> _Instructions_:
1 – In the White Ribbon review, what award did the film win at Cannes?
2 – Using the White Ribbon review, explain in one to three sentences why the reviewer thinks Haneke's ideas about moralistic societies fall short of their potential impact.
3 – Please reproduce everything in the White Ribbon review from "The White Ribbon is" down to "you and me.".

> _Supplied passage_:
Segment Open

In his last movie, the unwatchable Funny Games, German-born filmmaker Michael Haneke punished a bourgeois American family by having them tied up and tortured by two preppy psychopaths (the film was a remake of Haneke's own 1997 German-language version). Prior to that, in the compelling Caché, Haneke punished a bourgeois French family by having them receive voyeuristic videos and creepy drawings. A few films earlier, The Piano Teacher featured Isabelle Huppert's bourgeois pianist punishing—or pleasuring?—herself with a razor blade. Notice a pattern?
If Haneke's new film, The White Ribbon, doesn't quite fit the same mold, it's not far off. Intriguing and maddening in equal measures, The White Ribbon (which won Cannes's top prize last May) tells the story of a German village that falls prey to a series of insidious happenings on the eve of World War I: a woman falls through a hole in the floor, a doctor on horseback trips over a stealthily planted wire, a boy is beaten senseless.
Gradually, our attention is drawn to a pack of eerily composed children who roam the village, casting their angelic-demonic gaze on the chaos unfolding around them. Haneke shows these kids being victimized at the hands of village elders—a doctor, a pastor, and a baron who terrorize the little ones with religious and moral guilt, all the while committing every sin imaginable themselves. Haneke is trying to get at the origins of German fascism—you don't need a calculator to figure out where these tykes are going to end up in a few decades—and it's a bracing idea. The film is shot in crisp black and white, and Haneke uses his typical stately pace and meticulously composed images to portray a superficially pristine community in a state of inner decay. If only he hadn't felt the need to make everyone on-screen so dour and austere! Haneke's ideas about moralistic societies sowing seeds of mass cruelty would have held far greater resonance had his characters tended toward recognizable humanity instead of Aryan zombieness.
The White Ribbon is a striking, in many ways indelible work, and it's tempting to be carried away by Haneke's craft and assurance as a filmmaker. Too often, though, one feels the filmmaker's systematically bleak worldview imposed on the story from above. Examining a toxically rigid society, Haneke is himself too rigid a director to open up this material to its most truly terrifying possibility: that totalitarianism emerges not from Children of the Corn monsters, but from real people like you and me.

Segment Closed

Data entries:
Segment Open

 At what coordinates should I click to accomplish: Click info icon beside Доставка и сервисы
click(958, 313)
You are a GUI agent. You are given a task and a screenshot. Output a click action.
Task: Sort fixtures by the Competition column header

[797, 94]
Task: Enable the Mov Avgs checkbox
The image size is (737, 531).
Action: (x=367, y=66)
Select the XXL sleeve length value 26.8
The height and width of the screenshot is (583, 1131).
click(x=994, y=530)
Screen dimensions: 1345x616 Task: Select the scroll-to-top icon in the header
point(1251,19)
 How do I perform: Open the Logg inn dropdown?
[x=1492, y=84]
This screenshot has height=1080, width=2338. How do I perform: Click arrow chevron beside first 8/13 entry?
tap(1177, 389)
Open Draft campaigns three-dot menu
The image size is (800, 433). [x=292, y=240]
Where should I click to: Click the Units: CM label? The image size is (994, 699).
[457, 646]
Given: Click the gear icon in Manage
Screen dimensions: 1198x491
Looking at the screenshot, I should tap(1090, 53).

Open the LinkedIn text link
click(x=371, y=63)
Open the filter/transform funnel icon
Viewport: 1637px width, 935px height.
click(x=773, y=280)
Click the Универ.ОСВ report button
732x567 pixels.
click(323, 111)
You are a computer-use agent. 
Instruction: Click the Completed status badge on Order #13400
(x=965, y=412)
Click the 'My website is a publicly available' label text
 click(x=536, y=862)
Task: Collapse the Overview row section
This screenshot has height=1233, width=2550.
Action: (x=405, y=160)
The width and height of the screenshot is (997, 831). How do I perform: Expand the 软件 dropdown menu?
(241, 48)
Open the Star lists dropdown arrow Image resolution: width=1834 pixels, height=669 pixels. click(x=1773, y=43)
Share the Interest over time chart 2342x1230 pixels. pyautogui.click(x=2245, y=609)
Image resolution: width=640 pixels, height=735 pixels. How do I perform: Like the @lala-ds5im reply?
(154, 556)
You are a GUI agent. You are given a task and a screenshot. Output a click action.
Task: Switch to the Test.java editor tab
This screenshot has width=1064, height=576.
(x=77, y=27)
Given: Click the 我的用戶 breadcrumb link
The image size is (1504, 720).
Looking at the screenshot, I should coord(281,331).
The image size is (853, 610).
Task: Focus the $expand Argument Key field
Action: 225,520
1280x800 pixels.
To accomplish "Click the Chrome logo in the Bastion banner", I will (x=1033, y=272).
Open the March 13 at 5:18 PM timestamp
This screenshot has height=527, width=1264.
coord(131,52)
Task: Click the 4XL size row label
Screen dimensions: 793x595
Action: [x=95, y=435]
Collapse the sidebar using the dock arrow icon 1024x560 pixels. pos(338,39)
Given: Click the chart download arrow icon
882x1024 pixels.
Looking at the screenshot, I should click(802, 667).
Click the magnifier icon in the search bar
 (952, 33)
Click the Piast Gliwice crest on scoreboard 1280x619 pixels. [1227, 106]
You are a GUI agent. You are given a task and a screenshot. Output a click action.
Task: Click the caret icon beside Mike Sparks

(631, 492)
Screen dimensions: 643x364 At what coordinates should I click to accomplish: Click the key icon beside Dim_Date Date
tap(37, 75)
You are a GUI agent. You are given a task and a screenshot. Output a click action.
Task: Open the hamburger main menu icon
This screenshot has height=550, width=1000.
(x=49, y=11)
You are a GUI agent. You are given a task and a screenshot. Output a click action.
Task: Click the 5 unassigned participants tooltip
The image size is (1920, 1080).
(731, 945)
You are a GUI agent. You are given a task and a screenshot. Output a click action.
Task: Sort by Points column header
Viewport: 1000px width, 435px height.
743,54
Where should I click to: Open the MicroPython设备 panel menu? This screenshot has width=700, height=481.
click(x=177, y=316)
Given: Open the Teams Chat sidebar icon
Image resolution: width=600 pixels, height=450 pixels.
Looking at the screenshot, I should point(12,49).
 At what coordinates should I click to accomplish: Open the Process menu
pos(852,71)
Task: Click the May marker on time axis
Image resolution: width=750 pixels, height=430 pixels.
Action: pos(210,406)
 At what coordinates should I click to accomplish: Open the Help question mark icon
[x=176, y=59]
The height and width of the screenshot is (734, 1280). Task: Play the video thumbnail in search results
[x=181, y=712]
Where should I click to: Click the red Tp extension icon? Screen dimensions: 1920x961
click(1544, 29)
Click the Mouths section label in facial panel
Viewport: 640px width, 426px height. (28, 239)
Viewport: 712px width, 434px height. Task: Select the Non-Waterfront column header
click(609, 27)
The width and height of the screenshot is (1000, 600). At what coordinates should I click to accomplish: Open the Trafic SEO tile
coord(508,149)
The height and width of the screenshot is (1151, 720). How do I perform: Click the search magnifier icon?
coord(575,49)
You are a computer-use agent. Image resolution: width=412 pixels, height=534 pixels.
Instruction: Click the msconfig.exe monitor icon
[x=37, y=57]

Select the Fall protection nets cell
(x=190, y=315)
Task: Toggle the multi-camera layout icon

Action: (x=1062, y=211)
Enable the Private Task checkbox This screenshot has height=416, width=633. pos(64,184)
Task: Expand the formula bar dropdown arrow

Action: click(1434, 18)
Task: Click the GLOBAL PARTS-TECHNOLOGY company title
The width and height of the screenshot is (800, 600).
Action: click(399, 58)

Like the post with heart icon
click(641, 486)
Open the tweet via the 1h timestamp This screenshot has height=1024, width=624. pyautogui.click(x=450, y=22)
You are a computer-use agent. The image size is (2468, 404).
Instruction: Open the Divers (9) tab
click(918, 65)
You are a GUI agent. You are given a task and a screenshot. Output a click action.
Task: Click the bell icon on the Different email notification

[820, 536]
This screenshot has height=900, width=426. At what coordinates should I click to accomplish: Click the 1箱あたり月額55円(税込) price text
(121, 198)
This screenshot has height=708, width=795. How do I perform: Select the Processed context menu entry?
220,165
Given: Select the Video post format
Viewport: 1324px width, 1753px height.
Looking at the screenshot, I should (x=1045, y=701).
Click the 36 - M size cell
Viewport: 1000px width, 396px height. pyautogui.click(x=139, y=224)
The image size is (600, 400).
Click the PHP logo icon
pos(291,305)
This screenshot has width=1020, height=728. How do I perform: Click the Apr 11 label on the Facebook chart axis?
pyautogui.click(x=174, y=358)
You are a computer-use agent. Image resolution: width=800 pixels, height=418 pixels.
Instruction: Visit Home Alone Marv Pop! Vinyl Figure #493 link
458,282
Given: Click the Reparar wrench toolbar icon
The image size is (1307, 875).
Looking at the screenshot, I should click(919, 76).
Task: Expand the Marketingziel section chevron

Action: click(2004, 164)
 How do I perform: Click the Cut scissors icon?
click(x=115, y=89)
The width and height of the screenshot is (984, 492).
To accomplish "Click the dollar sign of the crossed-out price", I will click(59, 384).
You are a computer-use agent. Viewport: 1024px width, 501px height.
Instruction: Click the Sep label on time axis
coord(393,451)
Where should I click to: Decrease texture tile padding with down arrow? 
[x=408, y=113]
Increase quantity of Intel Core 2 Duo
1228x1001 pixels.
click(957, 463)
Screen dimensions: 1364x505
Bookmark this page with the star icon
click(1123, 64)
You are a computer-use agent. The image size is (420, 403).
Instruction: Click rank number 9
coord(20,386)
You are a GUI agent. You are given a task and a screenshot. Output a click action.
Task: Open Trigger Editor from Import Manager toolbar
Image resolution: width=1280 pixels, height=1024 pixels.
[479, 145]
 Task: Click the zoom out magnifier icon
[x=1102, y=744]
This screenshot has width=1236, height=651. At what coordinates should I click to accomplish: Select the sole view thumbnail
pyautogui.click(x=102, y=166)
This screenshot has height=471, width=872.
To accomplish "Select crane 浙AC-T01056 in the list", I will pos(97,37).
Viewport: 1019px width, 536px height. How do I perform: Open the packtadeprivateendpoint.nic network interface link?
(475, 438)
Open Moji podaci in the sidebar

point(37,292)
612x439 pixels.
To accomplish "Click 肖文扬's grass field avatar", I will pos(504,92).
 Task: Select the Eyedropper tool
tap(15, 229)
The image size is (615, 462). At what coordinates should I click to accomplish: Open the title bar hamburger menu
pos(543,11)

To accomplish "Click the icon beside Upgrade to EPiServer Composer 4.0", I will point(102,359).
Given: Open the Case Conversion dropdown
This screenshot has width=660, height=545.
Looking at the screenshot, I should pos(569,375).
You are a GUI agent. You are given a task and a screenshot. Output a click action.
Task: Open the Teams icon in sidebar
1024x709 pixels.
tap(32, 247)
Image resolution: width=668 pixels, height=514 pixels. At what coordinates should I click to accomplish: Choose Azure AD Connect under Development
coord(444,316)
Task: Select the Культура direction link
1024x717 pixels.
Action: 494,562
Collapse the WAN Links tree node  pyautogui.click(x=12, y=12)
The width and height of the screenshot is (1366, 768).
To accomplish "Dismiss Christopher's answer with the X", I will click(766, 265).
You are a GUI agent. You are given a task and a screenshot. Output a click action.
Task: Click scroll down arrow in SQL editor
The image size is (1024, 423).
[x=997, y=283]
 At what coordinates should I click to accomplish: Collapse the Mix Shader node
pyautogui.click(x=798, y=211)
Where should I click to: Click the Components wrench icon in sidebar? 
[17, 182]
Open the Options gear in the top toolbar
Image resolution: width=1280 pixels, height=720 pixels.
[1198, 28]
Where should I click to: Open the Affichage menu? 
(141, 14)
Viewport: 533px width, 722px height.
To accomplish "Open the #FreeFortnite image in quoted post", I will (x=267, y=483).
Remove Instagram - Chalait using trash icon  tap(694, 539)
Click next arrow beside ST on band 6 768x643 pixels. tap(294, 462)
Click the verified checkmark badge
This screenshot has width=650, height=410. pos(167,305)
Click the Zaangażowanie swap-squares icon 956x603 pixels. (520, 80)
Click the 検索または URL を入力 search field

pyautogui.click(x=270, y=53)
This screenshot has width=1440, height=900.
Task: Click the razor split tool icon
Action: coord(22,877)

Segment Closed

> _Task-by-task results_:
1 – It won Cannes's top prize last May.

2 – Haneke made everyone on-screen so dour and austere. The reviewer says his ideas about moralistic societies sowing seeds of mass cruelty would have held far greater resonance had the characters tended toward recognizable humanity instead of "Aryan zombieness."

3 –
The White Ribbon is a striking, in many ways indelible work, and it's tempting to be carried away by Haneke's craft and assurance as a filmmaker. Too often, though, one feels the filmmaker's systematically bleak worldview imposed on the story from above. Examining a toxically rigid society, Haneke is himself too rigid a director to open up this material to its most truly terrifying possibility: that totalitarianism emerges not from Children of the Corn monsters, but from real people like you and me.